● **掲載本文**

■ ■ ■ ■ ■

おそらく、マクロ経済学でいうところの「市場の失敗」のプロットで、「自社株買いが実力以上の株価を形成する」とおっしゃったのでしょう。でも、コラムという文字数制限があるところで、この記述だけだと、自社株買いすれば論理的に株価を実力値以上にあげられる株価対策として有効だ」という誤ったメッセージになってしまいますよ。では、この投稿で、行間にある真実を補足させて頂きます。
(コラム補完計画発動!!!)

2016/1/19付 |日本経済新聞|夕刊 (十字路)米国経済は万全か

「資産バブルの背景には、実体経済の低迷がある。経済の見通しに確信がないなかでは、金融緩和政策は投機的な金融投資を刺激し、資産価格と実体経済の乖離(かいり)をもたらす。中国のように経済の先行きに過剰な期待があると、これは設備投資など実体経済への過大な投資となる。」(中前国際経済研究所代表 中前忠)

■ ■ ■ ■ ■

● **提供データ**
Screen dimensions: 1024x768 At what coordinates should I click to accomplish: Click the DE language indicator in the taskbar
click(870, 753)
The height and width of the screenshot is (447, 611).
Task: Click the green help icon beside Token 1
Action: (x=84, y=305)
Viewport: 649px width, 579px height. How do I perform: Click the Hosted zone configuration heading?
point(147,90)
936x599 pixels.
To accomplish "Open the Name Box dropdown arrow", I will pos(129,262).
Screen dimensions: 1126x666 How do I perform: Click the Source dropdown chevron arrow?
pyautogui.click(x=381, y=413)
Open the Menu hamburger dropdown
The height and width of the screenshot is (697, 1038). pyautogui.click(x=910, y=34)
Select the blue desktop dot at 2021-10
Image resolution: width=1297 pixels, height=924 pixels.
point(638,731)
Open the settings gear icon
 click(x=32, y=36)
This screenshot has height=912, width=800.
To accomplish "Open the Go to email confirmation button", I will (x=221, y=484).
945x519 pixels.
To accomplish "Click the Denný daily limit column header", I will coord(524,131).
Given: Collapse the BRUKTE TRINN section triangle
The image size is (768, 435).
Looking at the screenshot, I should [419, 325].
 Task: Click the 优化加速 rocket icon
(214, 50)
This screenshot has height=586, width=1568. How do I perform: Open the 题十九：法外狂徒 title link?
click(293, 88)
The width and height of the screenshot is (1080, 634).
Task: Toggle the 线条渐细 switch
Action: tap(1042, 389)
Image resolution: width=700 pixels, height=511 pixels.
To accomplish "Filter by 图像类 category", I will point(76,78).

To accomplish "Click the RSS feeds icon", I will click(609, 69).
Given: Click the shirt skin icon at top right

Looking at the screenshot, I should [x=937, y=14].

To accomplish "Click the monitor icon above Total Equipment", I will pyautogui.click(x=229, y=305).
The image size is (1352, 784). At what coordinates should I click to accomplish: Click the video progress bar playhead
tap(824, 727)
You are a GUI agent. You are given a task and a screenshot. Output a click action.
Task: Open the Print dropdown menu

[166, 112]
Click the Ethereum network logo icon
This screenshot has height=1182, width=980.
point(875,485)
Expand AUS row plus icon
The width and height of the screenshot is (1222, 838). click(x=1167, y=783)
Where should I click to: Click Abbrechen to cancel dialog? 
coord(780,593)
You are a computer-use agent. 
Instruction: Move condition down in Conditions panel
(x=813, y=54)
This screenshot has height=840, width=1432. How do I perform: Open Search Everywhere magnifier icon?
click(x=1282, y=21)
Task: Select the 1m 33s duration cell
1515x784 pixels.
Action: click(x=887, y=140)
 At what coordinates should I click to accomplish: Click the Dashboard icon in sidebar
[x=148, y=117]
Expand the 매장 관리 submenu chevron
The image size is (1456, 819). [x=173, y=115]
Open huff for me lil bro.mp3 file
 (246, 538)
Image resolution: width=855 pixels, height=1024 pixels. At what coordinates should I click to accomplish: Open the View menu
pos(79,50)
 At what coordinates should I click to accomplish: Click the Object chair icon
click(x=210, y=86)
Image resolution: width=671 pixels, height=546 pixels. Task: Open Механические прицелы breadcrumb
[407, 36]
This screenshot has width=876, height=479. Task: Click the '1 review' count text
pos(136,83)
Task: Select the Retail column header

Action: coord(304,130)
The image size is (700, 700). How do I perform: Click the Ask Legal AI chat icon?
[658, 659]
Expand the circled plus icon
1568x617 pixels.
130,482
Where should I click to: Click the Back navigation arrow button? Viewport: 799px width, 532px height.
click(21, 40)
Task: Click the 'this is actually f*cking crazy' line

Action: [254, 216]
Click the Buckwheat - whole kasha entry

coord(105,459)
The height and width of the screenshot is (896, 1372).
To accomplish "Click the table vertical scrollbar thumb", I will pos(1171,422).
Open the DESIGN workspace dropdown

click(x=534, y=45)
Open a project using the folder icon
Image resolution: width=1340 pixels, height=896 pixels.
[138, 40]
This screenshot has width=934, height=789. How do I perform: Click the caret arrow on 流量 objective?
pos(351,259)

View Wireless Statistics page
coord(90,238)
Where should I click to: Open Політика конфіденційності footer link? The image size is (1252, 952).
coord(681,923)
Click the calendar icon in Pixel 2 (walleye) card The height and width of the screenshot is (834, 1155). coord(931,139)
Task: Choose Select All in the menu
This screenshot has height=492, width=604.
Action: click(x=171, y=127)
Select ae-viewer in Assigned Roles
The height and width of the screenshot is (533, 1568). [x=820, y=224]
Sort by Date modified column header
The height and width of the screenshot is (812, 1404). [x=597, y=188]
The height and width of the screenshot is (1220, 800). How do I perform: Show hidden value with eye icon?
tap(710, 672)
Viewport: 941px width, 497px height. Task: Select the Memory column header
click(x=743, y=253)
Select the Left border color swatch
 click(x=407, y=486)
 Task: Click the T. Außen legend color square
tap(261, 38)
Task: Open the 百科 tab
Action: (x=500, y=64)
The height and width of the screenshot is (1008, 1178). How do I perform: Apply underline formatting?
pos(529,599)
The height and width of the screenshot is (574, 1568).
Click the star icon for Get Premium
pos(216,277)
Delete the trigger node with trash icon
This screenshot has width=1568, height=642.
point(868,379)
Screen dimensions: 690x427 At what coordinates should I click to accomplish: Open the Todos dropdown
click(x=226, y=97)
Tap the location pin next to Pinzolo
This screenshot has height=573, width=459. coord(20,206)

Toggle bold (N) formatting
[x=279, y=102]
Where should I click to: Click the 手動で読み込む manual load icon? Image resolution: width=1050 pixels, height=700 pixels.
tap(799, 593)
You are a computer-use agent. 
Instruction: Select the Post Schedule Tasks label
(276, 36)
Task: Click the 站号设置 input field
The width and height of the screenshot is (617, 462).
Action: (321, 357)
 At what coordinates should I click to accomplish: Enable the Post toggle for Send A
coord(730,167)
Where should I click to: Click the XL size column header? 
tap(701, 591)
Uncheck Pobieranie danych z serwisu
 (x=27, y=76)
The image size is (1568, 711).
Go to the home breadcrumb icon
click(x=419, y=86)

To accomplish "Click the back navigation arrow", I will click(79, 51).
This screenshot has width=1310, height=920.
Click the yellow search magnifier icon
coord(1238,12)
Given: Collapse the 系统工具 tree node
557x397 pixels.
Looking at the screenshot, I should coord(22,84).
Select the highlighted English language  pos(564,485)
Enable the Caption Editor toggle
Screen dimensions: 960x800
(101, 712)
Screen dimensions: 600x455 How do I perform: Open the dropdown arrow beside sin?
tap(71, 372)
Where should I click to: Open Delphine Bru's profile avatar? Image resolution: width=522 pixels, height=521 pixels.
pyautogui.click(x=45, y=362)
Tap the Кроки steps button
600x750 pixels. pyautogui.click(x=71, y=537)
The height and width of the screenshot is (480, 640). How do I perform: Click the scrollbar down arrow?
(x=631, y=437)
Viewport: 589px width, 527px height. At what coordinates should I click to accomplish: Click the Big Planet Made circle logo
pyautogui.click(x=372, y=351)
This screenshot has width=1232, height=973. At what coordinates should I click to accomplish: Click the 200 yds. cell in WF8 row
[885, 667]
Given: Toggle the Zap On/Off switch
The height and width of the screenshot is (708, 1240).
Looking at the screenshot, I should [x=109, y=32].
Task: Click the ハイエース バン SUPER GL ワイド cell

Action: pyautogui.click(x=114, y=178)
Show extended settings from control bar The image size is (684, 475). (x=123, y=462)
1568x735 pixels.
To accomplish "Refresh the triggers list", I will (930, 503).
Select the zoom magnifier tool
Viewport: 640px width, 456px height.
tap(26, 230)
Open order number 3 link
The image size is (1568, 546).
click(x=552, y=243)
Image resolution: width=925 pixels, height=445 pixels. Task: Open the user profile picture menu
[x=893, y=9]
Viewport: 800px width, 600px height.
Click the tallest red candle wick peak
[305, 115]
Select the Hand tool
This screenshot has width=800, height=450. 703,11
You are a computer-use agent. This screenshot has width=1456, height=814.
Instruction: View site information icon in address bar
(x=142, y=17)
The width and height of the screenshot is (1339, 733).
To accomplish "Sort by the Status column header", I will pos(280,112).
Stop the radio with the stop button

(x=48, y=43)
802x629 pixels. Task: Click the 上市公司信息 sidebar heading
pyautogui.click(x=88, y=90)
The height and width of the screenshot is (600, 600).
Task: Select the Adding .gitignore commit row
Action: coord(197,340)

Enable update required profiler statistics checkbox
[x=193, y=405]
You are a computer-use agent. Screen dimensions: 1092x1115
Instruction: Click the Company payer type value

■ ■ ■ ■ ■

● **課題一覧**
[1] 掲載本文から、「2016/1/19付 |日本経済新聞|夕刊 (十字路)米国経済は万全か」で始まり「国際経済研究所代表 中前忠)」に至るまでの箇所を、原文どおり正確に書き写してください。
[2] 掲載本文に引用された一節では、資産バブルの背景に何があると述べられていますか。

● **出力一覧**
[1]
2016/1/19付 |日本経済新聞|夕刊 (十字路)米国経済は万全か

「資産バブルの背景には、実体経済の低迷がある。経済の見通しに確信がないなかでは、金融緩和政策は投機的な金融投資を刺激し、資産価格と実体経済の乖離(かいり)をもたらす。中国のように経済の先行きに過剰な期待があると、これは設備投資など実体経済への過大な投資となる。」(中前国際経済研究所代表 中前忠)

[2] 実体経済の低迷です。